What is an index
An index is a data structure whose function is to improve the efficiency of data query. A common metaphor is to compare it to the catalog of a book. Through the table of contents, you can accurately find the page where the content of a certain chapter is located.
There is actually no point in using an index when the amount of data is small. Even if there is no index and it needs to traverse the data one by one, it does not take much time for the computer. Once the amount of data is large, indexing is necessary to ensure that we can provide normal external services and ensure user experience.
Index type
Index is a data structure, and there are multiple implementations to deal with different scenarios. In MySQL, the main ones are Hash index and B Tree.
Hash Index
Hash I believe everyone should be familiar with it. Hash is a data structure in the form of key-value. The implementation is generally an array-linked list structure. The position of the key in the array is calculated through the hash function, and then if a hash conflict occurs, it is resolved through the linked list (zipper method). Of course there are other ways to resolve hash conflicts. The data structure of hash is very commonly used. For example, our system uses HashMap to build hotspot data cache, and the access efficiency is very good.
The hash structure stores data. First, the hash value of the key is calculated to determine its position in the array. If there is a conflict, a linked list is built at the array position. This obviously has several problems:
Even the calculated positions of keys with the same characteristics may be far apart, making continuous queries inefficient. That is, range queries are not supported.
The hash index stores the calculated hash value and row pointer, but does not store the specific row value, so querying the data through the hash index requires two queries (first query the position of the row, and then find the specific Data)
The premise of hash index query data is to calculate the hash value, which requires the key to be a key that can accurately point to a piece of data, so matching queries such as like are not supported.
So what we can know is that the hash index is suitable for quickly selecting a certain row of data.
B Tree structure
Judging from the name, this is obviously a tree structure. Tree structures are a must-have in data structure textbooks in college. The tree structure is a particularly important data structure that is used in many places.
We mentioned above that hash indexes cannot perform range queries.
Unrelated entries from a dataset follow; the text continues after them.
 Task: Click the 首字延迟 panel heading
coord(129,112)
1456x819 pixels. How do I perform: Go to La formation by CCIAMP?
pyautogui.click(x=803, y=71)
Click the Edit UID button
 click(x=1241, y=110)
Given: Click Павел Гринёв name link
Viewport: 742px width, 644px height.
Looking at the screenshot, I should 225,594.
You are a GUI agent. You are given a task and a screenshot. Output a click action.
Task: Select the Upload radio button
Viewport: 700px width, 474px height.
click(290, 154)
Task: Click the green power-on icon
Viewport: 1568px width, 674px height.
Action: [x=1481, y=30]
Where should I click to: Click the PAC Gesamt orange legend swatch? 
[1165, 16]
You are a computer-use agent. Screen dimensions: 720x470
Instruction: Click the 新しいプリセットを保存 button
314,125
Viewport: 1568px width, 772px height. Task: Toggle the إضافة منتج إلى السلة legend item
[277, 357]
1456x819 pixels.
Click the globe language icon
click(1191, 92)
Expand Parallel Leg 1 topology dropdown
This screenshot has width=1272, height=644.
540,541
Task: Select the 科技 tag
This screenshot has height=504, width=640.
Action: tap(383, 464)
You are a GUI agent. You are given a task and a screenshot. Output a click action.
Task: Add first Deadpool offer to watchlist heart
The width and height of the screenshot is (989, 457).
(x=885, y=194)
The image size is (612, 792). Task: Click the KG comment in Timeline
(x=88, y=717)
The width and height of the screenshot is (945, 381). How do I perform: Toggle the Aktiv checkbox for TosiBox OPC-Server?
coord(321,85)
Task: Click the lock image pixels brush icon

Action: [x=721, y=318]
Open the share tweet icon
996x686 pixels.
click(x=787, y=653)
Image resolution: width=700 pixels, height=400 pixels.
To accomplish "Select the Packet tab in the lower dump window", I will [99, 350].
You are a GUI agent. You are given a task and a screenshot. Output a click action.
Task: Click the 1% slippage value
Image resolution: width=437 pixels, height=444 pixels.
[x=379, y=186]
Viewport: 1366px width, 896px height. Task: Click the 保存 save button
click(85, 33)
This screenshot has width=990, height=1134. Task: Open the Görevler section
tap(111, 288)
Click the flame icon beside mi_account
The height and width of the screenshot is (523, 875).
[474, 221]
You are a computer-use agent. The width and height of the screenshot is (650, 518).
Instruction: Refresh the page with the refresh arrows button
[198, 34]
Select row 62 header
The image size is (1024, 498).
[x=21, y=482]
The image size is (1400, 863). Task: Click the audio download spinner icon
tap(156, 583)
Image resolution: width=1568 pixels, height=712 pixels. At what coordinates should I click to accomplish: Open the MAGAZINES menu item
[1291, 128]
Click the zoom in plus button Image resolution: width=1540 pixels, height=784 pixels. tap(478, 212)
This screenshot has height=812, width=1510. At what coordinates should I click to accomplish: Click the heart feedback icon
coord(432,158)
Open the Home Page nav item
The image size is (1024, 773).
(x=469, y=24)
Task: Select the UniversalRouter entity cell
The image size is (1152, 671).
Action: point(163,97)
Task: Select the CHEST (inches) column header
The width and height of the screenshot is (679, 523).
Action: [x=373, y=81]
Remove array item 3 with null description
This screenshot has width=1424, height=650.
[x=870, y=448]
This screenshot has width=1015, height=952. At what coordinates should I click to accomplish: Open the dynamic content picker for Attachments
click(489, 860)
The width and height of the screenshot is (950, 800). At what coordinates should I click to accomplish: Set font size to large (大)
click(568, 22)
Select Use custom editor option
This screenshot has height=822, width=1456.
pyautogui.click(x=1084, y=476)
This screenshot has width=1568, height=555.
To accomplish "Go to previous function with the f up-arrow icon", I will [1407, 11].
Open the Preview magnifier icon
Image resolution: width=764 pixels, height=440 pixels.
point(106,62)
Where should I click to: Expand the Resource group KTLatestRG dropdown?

There is also a structure in the tree structure that is convenient for ordered queries - a binary search tree. The structure of the binary search tree requires that the value of the parent node is greater than the left child node and less than the right child node, as shown below:
The time complexity of the binary tree query in the above figure It is O(log(n)). Of course, to ensure the time complexity of O(log(n)), we need to ensure that the binary tree remains balanced at all times.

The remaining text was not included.